«Si quieren reequilibrar las relaciones, hagámoslo juntos«, ha señalado Bessent durante una comparecencia en el Instituto de Comercio y Finanzas Internacionales en Washington.
Según publica el ‘Wall Street Journal’ este miércoles, el Gobierno de EEUU estudia reducir los aranceles sobre China a entre el 50% y el 65%, lo que supondría una bajada notable desde el 145% que aplica actualmente.
Bessent presentó ante los asistentes al evento un «plan para restablecer el equilibrio del sistema financiero global y las instituciones diseñadas para sustentarlo», que incluye al Banco Mundial y al Fondo Monetario Internacional (FMI).
«El FMI y el Banco Mundial tienen un valor perdurable. Pero la desviación de sus objetivos ha alejado a estas instituciones de su rumbo. Debemos implementar reformas clave para garantizar que las instituciones de Bretton Woods sirvan a sus grupos de interés, y no al revés«, ha manifestado.
También ha indicado que «las decisiones políticas intencionales de otros países han socavado el sector manufacturero estadounidense y las cadenas de suministro críticas, poniendo en riesgo la seguridad nacional y económica».
«El presidente Trump ha tomado medidas enérgicas para abordar estos desequilibrios y el impacto negativo que tienen en los estadounidenses», ha valorado.
El Secretario del Tesoro se mostró crítico con la decisión del Banco Mundial de prestar fondos a China, una medida que, según su criterio, debe finalizar.
«El Banco Mundial continúa otorgando préstamos cada año a países que cumplen los criterios para graduarse de su programa de préstamos. No hay justificación para que continúen otorgando préstamos. Desvían recursos de prioridades más altas y obstaculizan el desarrollo de los mercados privados. Además, desincentivan los esfuerzos de los países por reducir su dependencia del Banco Mundial y avanzar hacia un crecimiento generador de empleo e impulsado por el sector privado», ha declarado.

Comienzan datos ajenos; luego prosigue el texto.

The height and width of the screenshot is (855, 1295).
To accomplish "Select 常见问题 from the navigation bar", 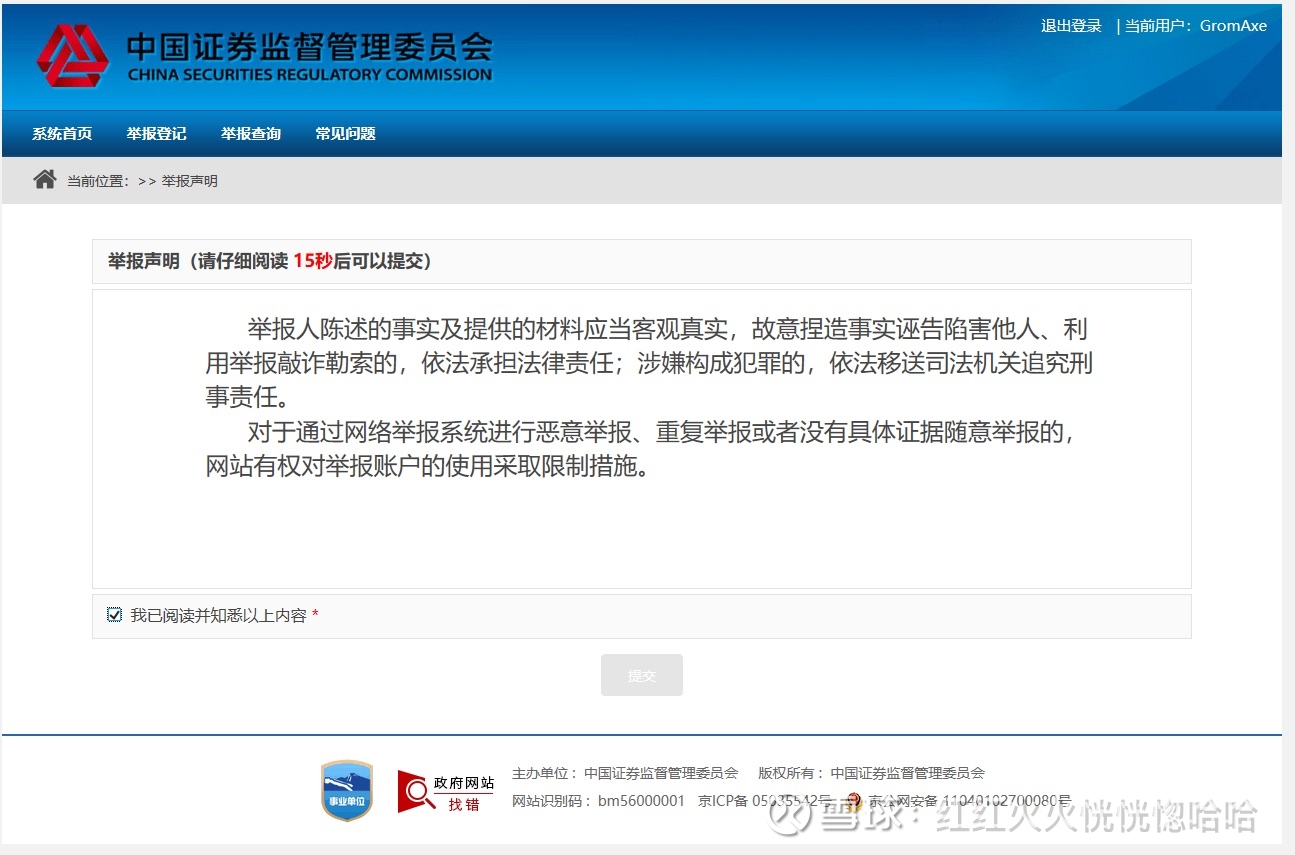I will 344,133.
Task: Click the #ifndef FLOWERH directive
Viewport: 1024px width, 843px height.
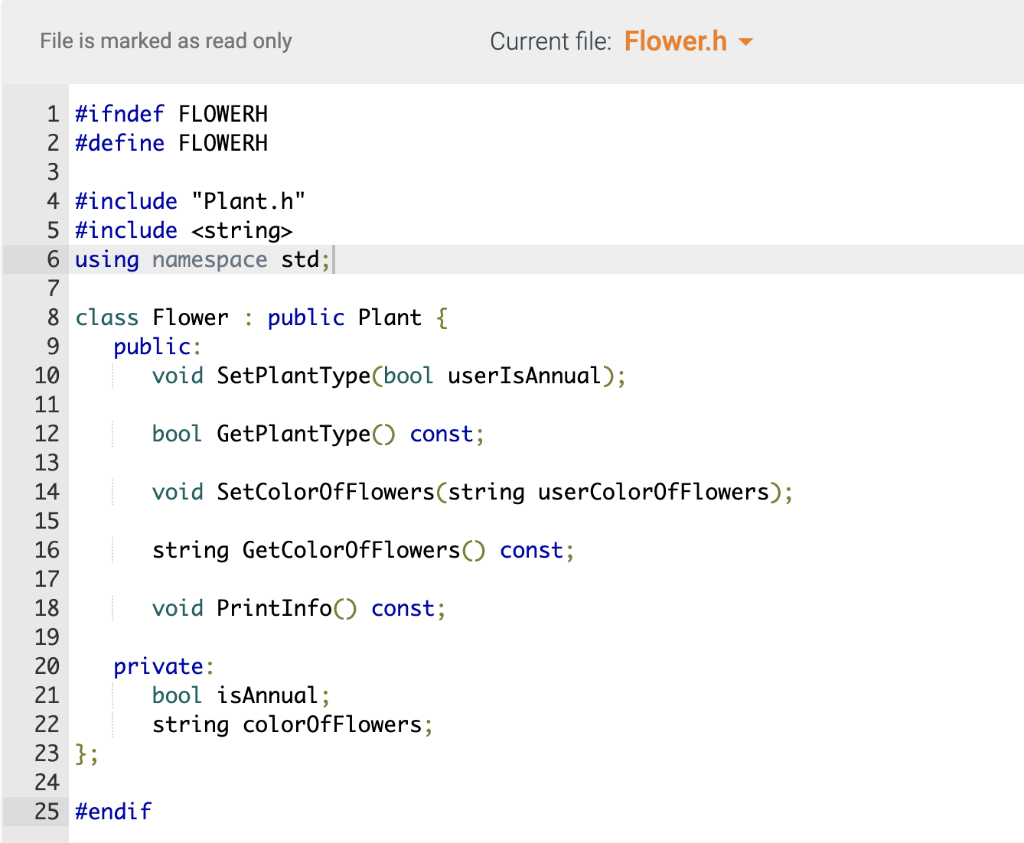Action: [171, 114]
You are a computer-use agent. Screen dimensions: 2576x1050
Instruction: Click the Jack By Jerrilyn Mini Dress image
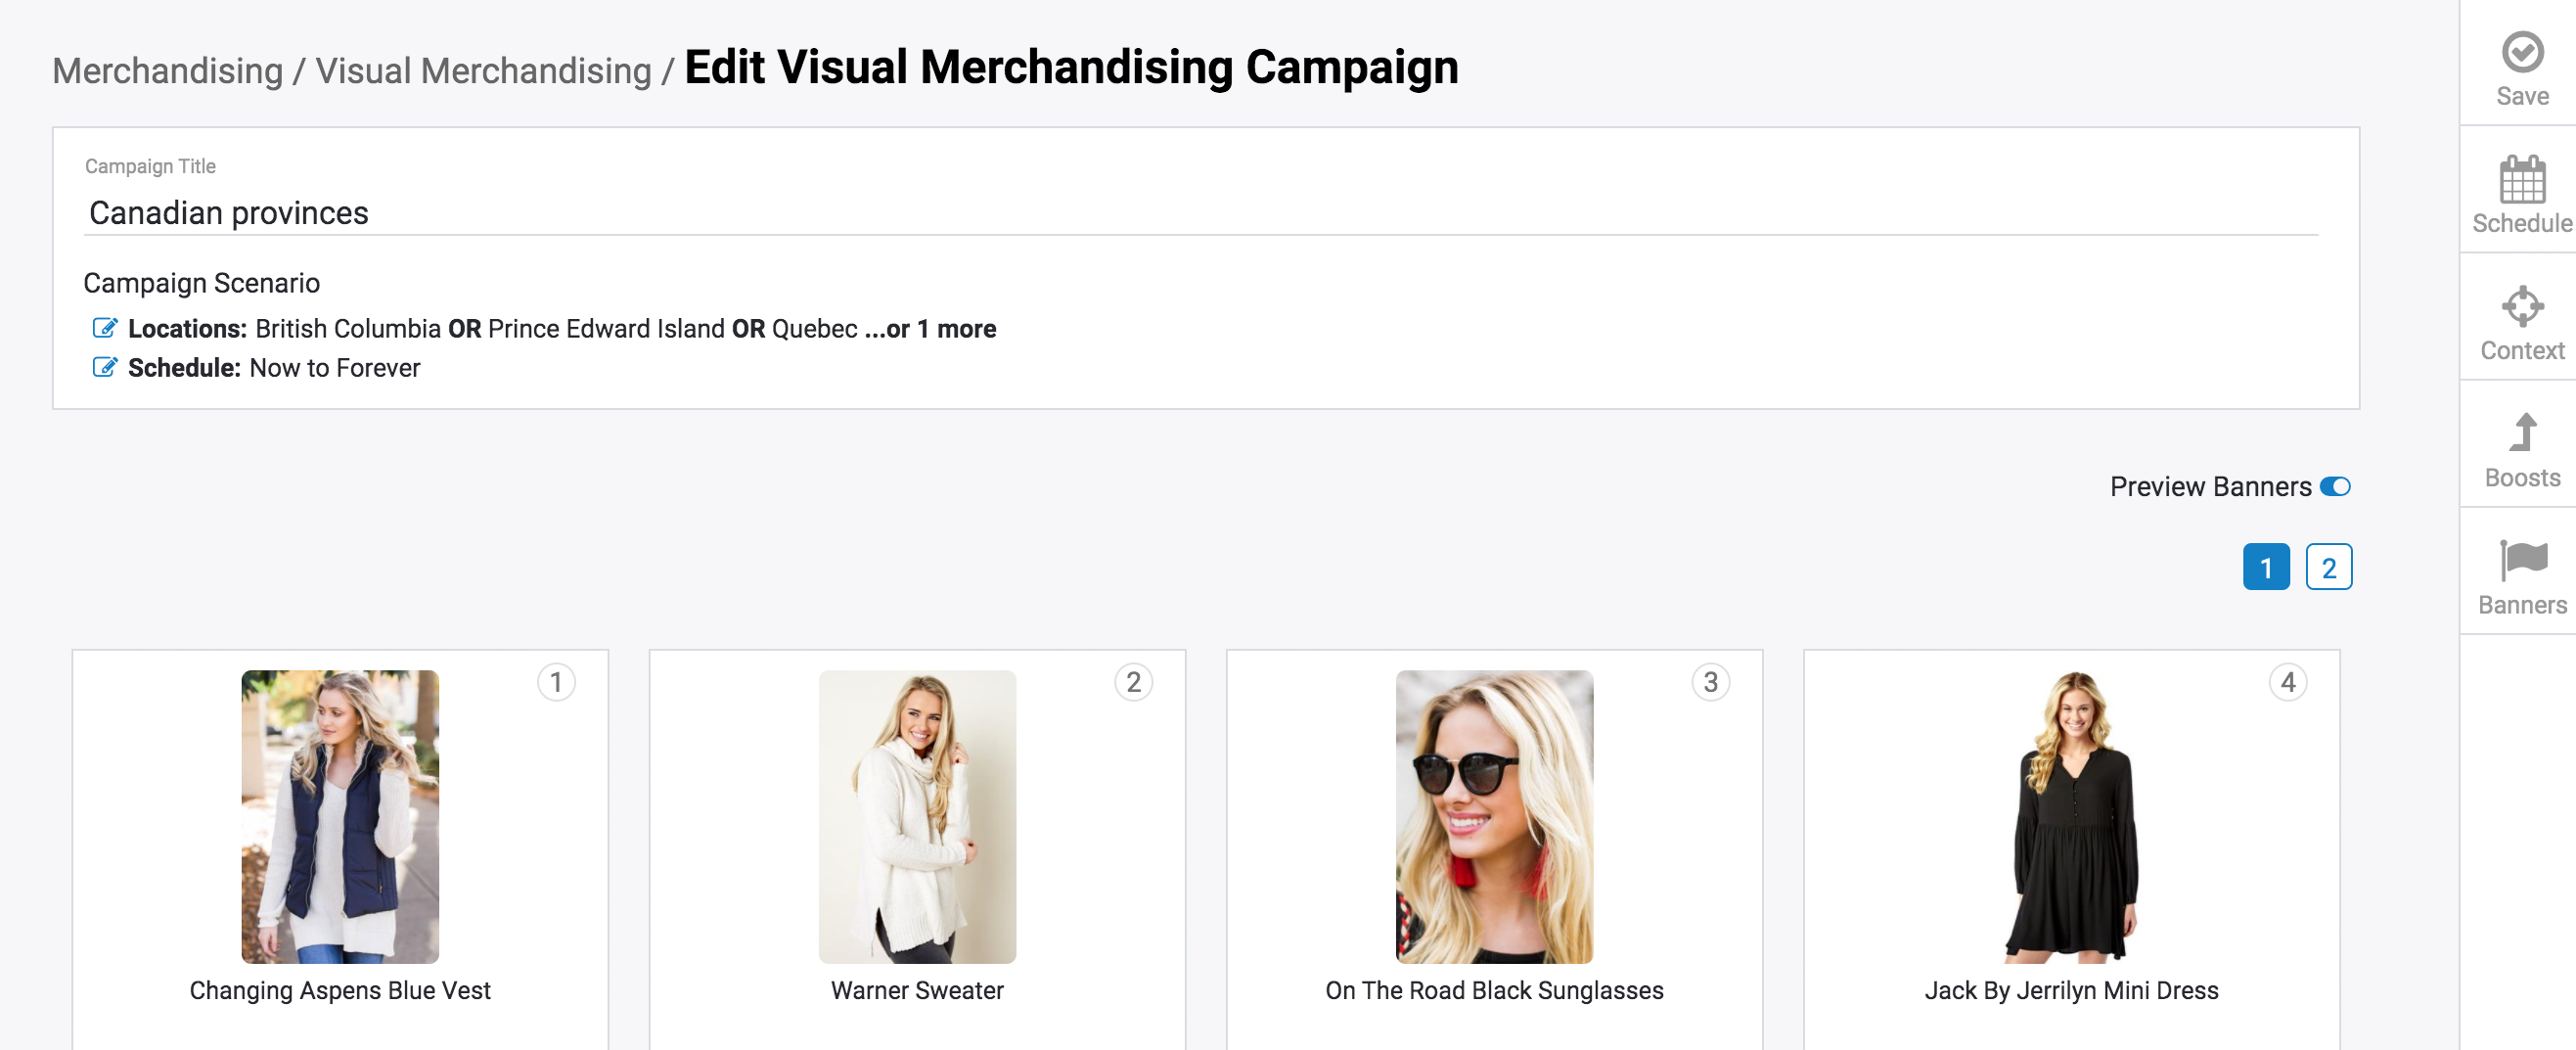click(x=2071, y=816)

De acuerdo a su plan, el Banco «debe establecer plazos de graduación firmes para los países que ya cumplieron con los criterios de graduación«, ya que «tratar a China, la segunda economía más grande del mundo, como un país en desarrollo es absurdo».
«Si bien ha sido a expensas de muchos mercados occidentales, el ascenso de China ha sido rápido e impresionante. Si China quiere desempeñar un papel en la economía global acorde con su importancia real, entonces el país necesita ascender de categoría; lo celebramos», ha concluido.